# Counting Tradelanes & Shipments
DA Probability & Statistics Learning Series • Pilot Lesson

<br>
<br>
<br>
<br>
<br>

Welcome!

*See **#da_prob_stat** for discussion during and after this tutorial.*

### Goals

- **You**: Learn how to use multiple techniques to solve a problem, think analytically by decomposing a problem, ask good questions, count
- **You**: Familiarize yourself with Python's data stack
- **You**: Work collaboratively with your team during the breakouts
- **You**: Not give up, be humble, ask \[and give\] help

---
- **Me**: Listen and manage the tempo of the lesson during the hour
- **Me**: Make sure I know what I'm talking about
- **Me**: See if this format works and get your feedback on how things go
- **Me**: Enable a discourse, not lecture

### Anti-Goals

- Go particularly deep on the Python data stack
- Do something more sexy or sophisticated or advanced this session
- Socially loaf; if it's too easy for you right now, help others!
- Try to get through everything if people are getting stuck

<br>
<br>
<br>
<br>
<br>

&rarr; **If you're good with the aforementioned, let's get after it.**

In [None]:
## Import dependencies 
from itertools import product
from random import randint, seed
from collections import Counter
from scipy.special import comb
from math import factorial

# Set the random seed for reproduceable results; no need to alter this
seed(2020)

## Problem

Today, we're going to answer a question that Charlotte posed to the `#stat-110` Slack channel the other day:

<br>

> A client has 6 shipments on 6 tradelanes in a week. If the shipments occur on any of the tradelanes randomly, with all possibilities  equally likely, **what is the probability that some tradelane had more than 2 shipments?**

### Initial Thoughts

<br>

To get the brain warmed-up:

- Do you understand the what we're trying to figure out? What clarifying questions should you ask to confirm your understanding?

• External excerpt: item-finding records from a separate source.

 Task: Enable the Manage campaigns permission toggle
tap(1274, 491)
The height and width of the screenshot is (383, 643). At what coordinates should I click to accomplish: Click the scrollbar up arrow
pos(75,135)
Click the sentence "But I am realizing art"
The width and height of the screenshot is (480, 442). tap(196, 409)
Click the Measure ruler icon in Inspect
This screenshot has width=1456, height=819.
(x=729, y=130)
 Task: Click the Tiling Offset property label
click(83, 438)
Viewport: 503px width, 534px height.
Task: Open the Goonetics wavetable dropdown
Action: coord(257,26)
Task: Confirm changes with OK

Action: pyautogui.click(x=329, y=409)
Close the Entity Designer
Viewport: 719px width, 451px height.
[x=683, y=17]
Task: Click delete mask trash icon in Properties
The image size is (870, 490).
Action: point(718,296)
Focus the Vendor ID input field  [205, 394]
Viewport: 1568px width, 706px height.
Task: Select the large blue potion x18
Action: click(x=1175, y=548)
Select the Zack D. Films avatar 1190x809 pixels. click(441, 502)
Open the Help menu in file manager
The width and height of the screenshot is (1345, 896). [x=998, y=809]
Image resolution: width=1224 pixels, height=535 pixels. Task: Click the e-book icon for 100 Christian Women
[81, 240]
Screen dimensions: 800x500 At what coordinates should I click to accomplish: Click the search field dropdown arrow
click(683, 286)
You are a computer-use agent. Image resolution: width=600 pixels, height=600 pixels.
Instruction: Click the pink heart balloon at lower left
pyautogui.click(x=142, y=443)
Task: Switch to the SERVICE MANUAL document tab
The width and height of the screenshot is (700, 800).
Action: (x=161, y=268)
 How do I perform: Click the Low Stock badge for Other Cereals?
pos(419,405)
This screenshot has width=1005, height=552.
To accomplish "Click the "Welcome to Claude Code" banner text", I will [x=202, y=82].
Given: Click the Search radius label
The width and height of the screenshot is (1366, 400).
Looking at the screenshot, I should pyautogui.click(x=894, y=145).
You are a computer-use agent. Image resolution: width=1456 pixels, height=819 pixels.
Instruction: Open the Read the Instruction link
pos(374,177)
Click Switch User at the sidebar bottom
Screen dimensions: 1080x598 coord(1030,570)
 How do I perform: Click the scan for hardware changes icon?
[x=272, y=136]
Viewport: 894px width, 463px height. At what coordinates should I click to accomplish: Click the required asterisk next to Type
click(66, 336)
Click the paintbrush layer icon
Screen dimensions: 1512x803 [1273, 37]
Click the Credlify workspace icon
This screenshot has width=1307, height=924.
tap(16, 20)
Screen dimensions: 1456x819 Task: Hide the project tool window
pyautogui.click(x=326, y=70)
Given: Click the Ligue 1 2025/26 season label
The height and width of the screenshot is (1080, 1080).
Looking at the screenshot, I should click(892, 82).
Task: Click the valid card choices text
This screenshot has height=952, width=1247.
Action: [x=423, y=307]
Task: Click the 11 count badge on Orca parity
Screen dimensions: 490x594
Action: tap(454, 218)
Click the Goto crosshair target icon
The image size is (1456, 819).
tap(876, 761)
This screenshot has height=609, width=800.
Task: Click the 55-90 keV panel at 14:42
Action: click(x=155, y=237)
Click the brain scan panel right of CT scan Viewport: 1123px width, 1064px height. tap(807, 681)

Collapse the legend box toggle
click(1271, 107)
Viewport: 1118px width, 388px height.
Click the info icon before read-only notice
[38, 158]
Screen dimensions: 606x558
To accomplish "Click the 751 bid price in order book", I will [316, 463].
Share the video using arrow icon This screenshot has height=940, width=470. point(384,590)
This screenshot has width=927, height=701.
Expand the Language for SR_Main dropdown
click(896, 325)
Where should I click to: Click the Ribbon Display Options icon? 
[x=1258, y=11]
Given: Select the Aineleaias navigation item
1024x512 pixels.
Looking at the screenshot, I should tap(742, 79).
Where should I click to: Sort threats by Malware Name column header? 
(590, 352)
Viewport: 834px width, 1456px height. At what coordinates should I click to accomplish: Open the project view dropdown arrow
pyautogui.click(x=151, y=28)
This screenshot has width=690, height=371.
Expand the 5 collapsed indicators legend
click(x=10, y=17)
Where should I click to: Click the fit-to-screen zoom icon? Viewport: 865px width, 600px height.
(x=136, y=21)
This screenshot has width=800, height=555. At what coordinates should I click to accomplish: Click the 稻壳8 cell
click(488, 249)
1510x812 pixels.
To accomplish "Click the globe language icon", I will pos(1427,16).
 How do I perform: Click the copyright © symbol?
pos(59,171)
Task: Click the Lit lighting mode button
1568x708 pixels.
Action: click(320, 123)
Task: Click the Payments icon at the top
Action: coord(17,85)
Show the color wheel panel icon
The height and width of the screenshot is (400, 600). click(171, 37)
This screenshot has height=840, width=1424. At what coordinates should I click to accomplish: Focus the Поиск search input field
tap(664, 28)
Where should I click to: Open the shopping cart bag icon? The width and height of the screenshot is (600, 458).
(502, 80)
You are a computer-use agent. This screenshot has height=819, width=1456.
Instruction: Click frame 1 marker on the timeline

- What are some important assumptions, simplifications, or reductions that might help us solve this problem?

- At a high-level, how might you go about trying to solve this problem?

> Do you understand the what we're trying to figure out? What clarifying questions should you ask to confirm your understanding?

As an example, one outcome might be `(6, 2, 3, 1, 1, 3)`, which can be interpreted as:

- the 1st shipment happened on tradelane 6
- the 2nd shipment happened on tradelane 2
- the 3rd shipment happened on tradelane 3
- the 4th shipment happened on tradelane 1
- the 5th shipment happened on tradelane 1
- the 6th shipment happened on tradelane 3

Here's another example: `(4, 6, 2, 6, 2, 4)`

**Question**: How would you interpret this outcome?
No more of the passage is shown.